On May 24, 2018, a nefarious assault on the blockchain network of Bitcoin Gold, an off-spin of the original Bitcoin network, had confirmed a possibility of doom that had existed for a long time but lacked compelling evidence to prove its viability. That was the occurrence of “Majority Attack”, or “51% attack”.
The concept of “51% attack” itself is not recently produced. In fact, when blockchain technology had just started gaining popularity, economists already hinted that such an event may happen. They proposed that the democratic nature of blockchain may cause the same problem that happened in democratic politics, where the computational power is equivalent to vote. Before dwelling deeper into the specific scenario of attack, a person needs to understand the mechanisms of Bitcoin and the blockchain network it is based on. Within the blockchain network, a large number of miners are constantly spending their computational power to solve a difficult mathematical problem. When the problem is solved, a block that contains few-hundred pending transactions will be officially joined to the online ledger of the blockchain, and the person with the correct answer will then broadcast it to the rest of the network, letting them verify it and move to the next puzzle. Working within that system, everyone has a fair chance of controlling a part of blockchain by adding blocks that were produced by themselves. Any illegal actions, like forfeiting transactions, became impossible thanks to the peer-review system. However, when people or companies who possess a computational power unmatched by any other one in the network try to make changes to the blockchain, the whole peer-review system failed.
That’s basically what happened to Bitcoin Gold during the incident. According to the report from Fortune’s magazine on May 29 of this year, a hacker attempted to dominate the blockchain by solving the mathematical puzzles of blocks which other miners had not touched yet. Withholding the answers to these puzzles and sending them one by one in the right time, the block produced by the hacker prevailed in the blockchain system, leaving little leeway for other miners to review it. And within the blocks produced by this hacker, he/she falsified an exchange of cryptocurrency equivalent to 18 million dollars. As a result, the hacker still retains the cryptocurrency he or she traded for and the bitcoins the hacker traded with at the same time, a classic double spending case.
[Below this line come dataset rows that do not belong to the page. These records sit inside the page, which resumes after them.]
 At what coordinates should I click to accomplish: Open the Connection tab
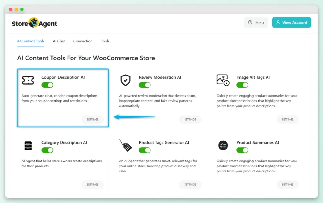pos(83,41)
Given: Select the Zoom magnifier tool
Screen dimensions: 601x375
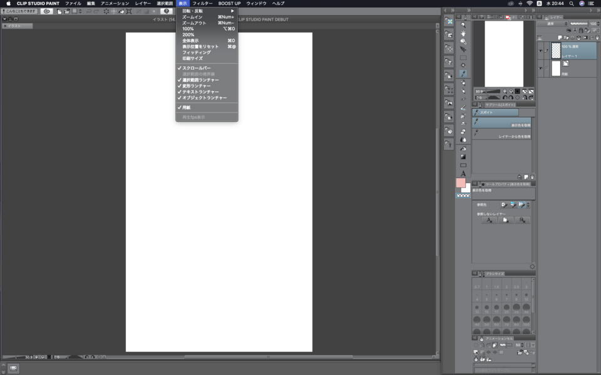Looking at the screenshot, I should (463, 25).
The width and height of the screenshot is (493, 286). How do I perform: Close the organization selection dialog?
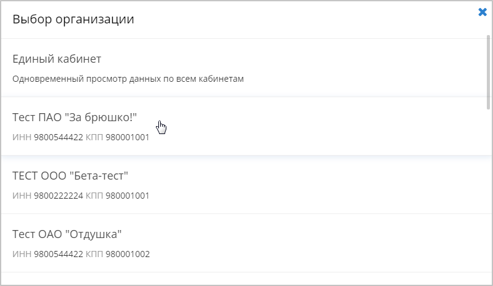483,12
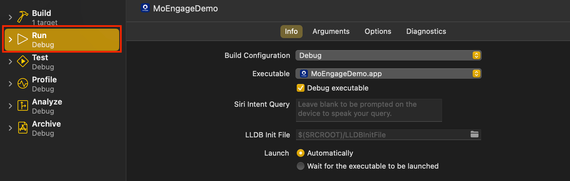Expand the Test action chevron

10,62
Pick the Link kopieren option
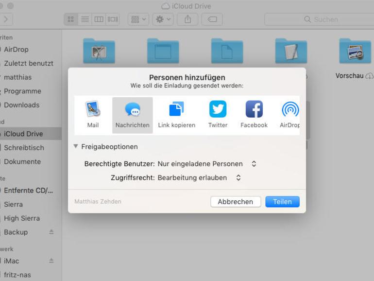The height and width of the screenshot is (281, 374). pos(176,115)
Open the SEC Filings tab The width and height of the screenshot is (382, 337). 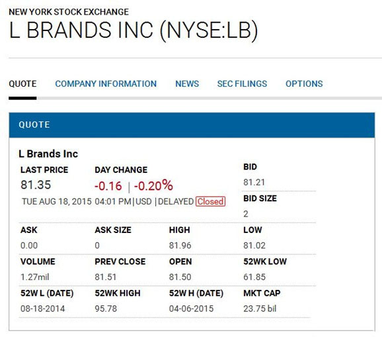click(242, 83)
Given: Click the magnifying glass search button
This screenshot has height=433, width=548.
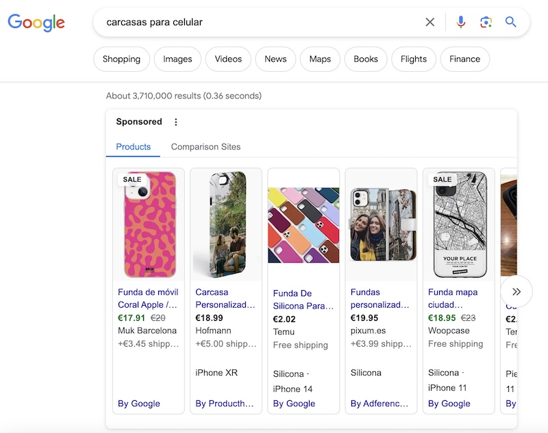Looking at the screenshot, I should point(511,22).
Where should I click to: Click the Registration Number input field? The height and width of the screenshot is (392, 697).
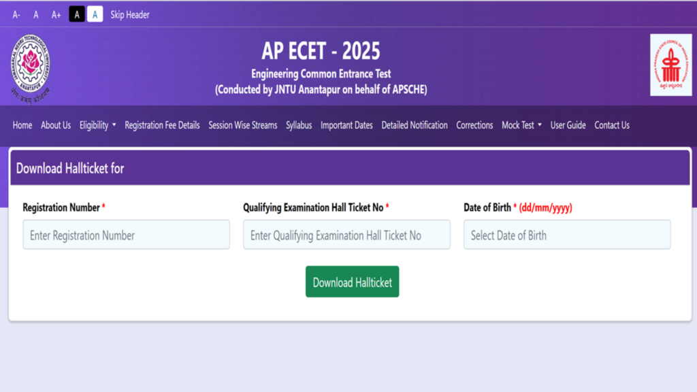(126, 234)
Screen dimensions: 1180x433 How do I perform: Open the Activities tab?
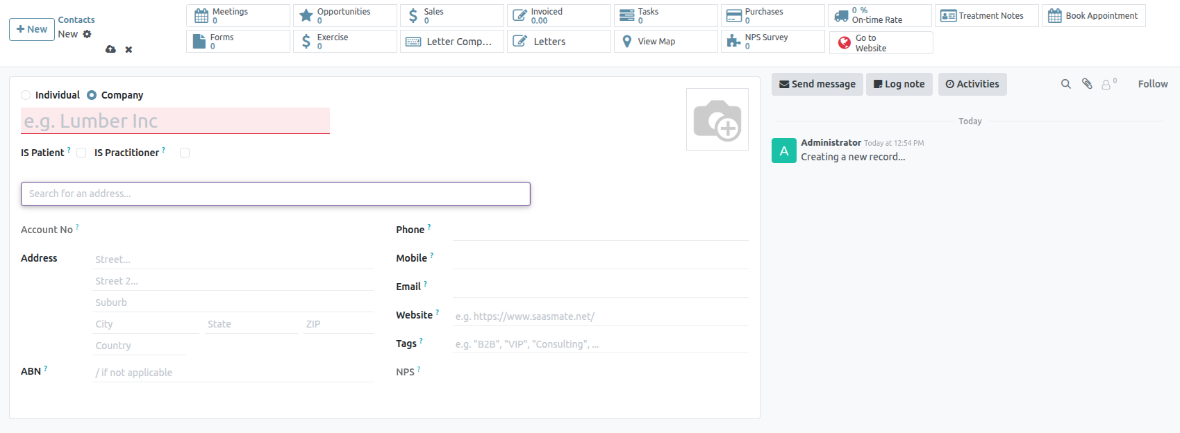[972, 84]
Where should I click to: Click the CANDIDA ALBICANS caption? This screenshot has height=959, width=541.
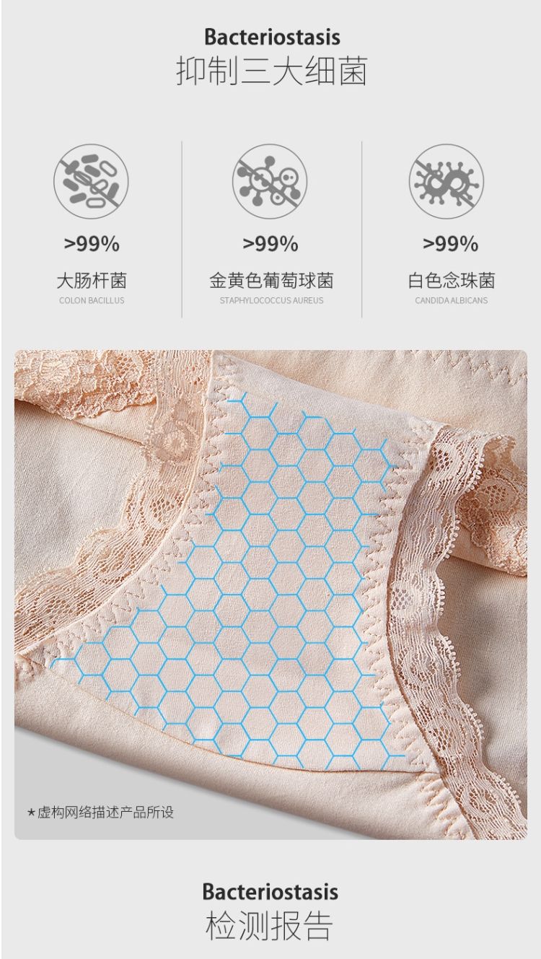(x=452, y=300)
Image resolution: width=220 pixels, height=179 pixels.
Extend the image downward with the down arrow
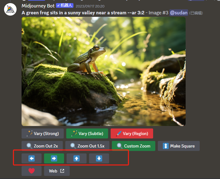tap(99, 158)
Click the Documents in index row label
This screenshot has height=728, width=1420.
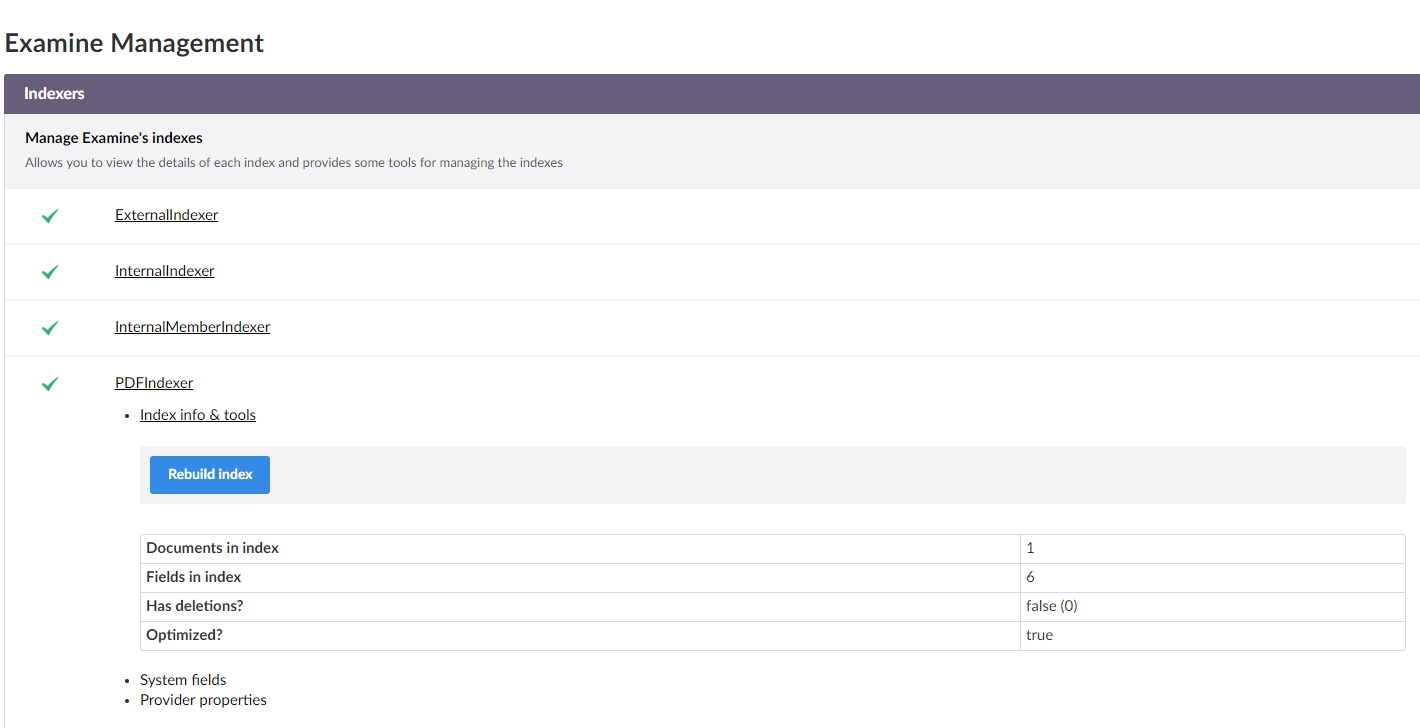(212, 548)
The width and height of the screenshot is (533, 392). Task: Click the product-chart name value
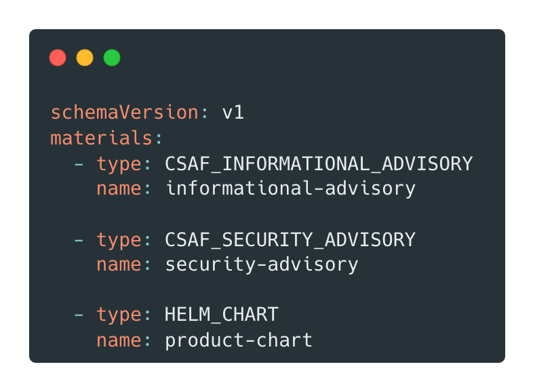coord(239,340)
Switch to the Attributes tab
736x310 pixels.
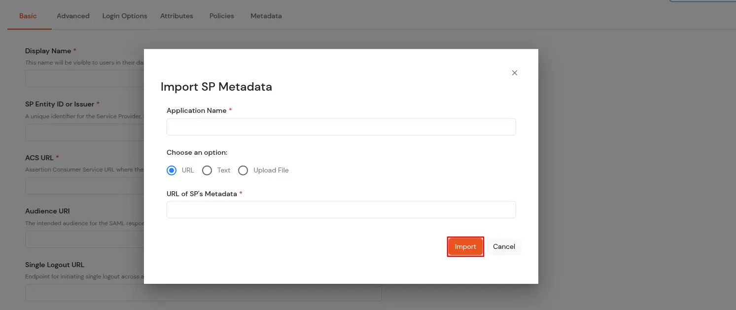click(176, 15)
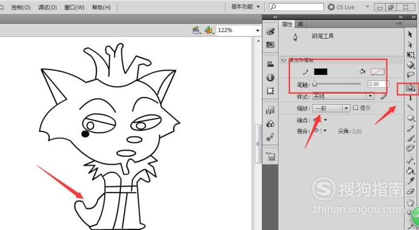Open the 窗口(W) menu

point(74,7)
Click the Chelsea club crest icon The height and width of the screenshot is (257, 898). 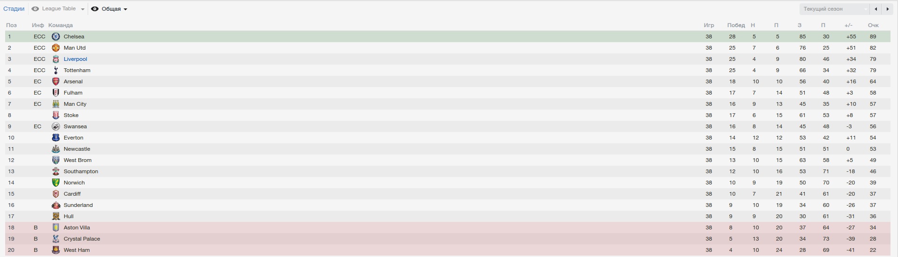56,37
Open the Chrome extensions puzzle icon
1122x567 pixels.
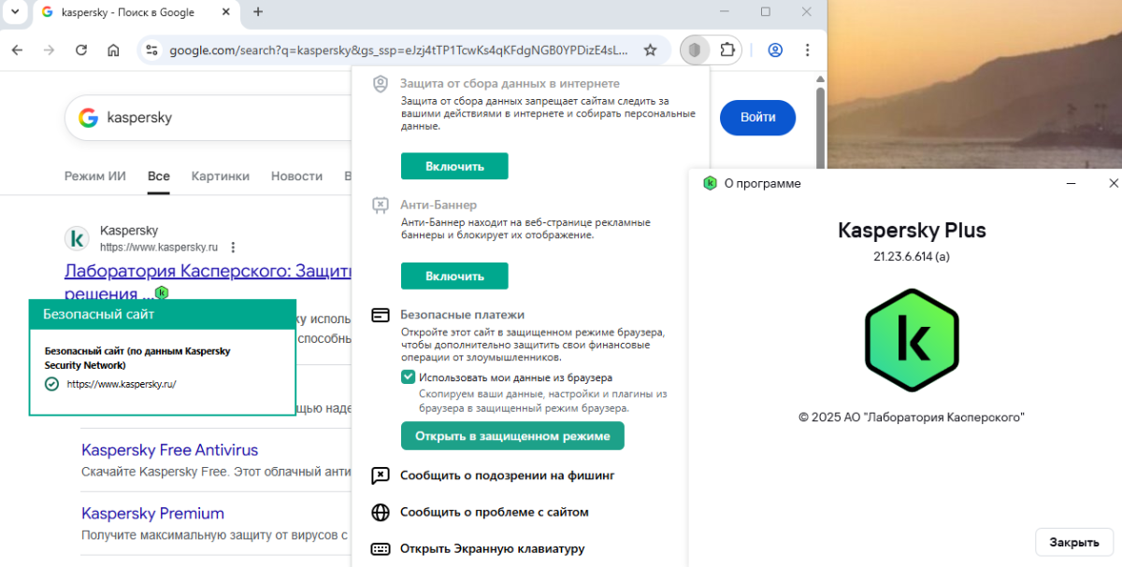(726, 50)
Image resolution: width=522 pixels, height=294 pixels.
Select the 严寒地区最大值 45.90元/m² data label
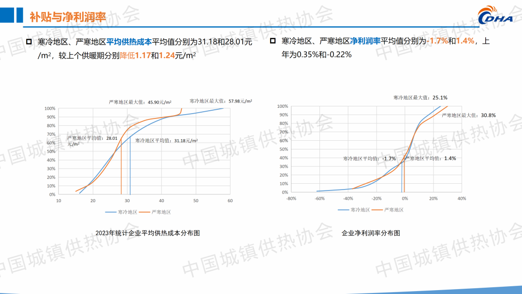[140, 102]

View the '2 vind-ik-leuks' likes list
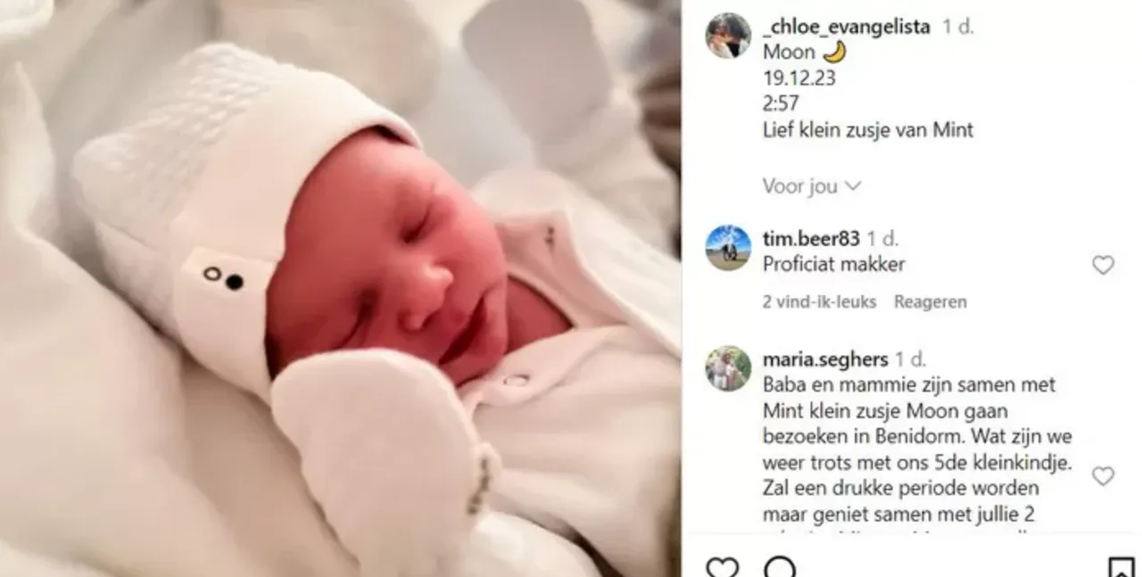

This event caused turmoil. Some worried that the rise of hash power marketplace, where ASIC manufacturers rent their devices to persons, had lowered the cost of launching “51% attacks”. And thus, this event may have become an epitome for possible attacks in the future. Others argued that only blockchain networks with a small miner base are vulnerable to such threats. In fact, the number of active miners in the Bitcoin network is almost a million times larger compared to the one of Bitcoin Gold, making a direct assault on Bitcoin itself almost an impossible deed. However, some conspiracists proposed that it was not inconceivable for a hostile nation, like North Korea, which has basically zero investment in the cryptocurrency, hence not harmed by the dropping value of cryptocurrency as a result of that attack, to launch a “majority attack” on a major cryptocurrency network, and thus caused tremendous financial loss. In an ideal future which cryptocurrency becomes mainstream, such an event may escalate into an economic failure on a national scale.
The attack on Bitcoin Gold revealed one of the shortcomings of cryptocurrencies. Many computer scientists are working on a solution that will sacrifice as little flexibility of cryptocurrency as possible to assure its users’ security of property. "As an industry, we have to put an end to this risk," Viglione said, pointing to efforts on Zencash to stop this from happening again. Improved security will not come overnight. Efforts must be made not only by technical professionals to improve existing systems. It is important for ordinary users to become more vigilant and cognizant of the cryptocurrencies they are using, and gain an awareness of the risks.